He used a FS variety that had the capability to convert almost all of it's stalk reserves into grain, consequently he would harvest when corn was28 to 30 % moisture or he would have to pick the stuff up off the ground. FS would breed up a hundred bags or so of this variety every couple years for guys like Herman.
Herman and his brother-in-law had a feed lot that they bedded with corn cobs they got from local corn shellers. Every year 10- 15 tons per acre of these manure and urine soaked corn cobs would go on each acre of his "test" plot. The cobs would slowly break down providing late season nutrients.
Herman claimed he chiseled 18" deep. I don't know how he did that with an old Graham-Holme chisel plow with 24" of clearance from frame to chisel tip.
After Herman retired, U of Ill set up some plots on his farm for several years trying to duplicate his yields. With out his variety and the corn cobs they were never able to come with in 50 bu. of Hermans yields.
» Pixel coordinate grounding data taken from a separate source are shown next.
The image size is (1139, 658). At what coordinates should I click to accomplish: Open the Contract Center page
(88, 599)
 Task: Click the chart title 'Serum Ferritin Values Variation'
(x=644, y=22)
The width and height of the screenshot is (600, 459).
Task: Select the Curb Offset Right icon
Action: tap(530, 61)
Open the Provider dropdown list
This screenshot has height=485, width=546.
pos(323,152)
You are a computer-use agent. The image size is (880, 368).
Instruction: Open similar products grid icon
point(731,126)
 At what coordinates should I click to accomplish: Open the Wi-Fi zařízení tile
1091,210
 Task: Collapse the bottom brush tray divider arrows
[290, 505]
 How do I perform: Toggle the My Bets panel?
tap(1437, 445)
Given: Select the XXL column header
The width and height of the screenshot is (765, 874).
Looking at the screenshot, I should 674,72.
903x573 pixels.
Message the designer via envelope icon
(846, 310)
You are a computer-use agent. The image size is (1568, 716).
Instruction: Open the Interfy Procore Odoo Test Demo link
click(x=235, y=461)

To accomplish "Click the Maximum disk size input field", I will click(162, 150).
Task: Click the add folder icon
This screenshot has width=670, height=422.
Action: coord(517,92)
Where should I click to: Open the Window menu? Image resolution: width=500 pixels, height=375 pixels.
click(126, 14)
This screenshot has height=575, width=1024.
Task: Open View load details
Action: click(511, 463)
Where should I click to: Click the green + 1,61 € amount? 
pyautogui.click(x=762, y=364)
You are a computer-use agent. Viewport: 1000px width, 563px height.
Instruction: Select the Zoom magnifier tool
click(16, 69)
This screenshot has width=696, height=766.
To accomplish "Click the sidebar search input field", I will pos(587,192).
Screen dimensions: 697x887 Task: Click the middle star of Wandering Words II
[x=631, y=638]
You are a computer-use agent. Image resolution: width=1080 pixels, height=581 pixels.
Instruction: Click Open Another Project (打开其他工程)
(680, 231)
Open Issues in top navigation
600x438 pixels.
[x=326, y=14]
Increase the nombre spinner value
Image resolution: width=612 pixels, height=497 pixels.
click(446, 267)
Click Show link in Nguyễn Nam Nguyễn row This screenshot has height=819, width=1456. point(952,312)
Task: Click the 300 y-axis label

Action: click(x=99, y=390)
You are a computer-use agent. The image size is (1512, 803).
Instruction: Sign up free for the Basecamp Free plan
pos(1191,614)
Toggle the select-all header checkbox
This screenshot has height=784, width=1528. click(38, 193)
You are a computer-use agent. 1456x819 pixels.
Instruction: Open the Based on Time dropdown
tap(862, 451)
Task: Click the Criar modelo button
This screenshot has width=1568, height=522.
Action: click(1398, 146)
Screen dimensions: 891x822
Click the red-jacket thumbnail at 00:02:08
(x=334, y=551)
One of Herman's claims for the extraordinary yields was his long term fertility program which gave him soil test results of 250-300# per acre of P and 900-1000 # per acre of K. I don't doubt these levels,but I don't think they were necessary for his yields. They served a purpose however, in that more of the corn belt became aware of the need for adaquate levels of these nutrients to produce good economic yields. Dr. Harold Reetz of the Potash and Phosphate Institute, supported by potash and phosphate miners, helped Herman get around to corn grower meetings and seed corn meetings all over the mid-west to tell about his outstanding P and K soiltest levels and how they made for the record setting yields.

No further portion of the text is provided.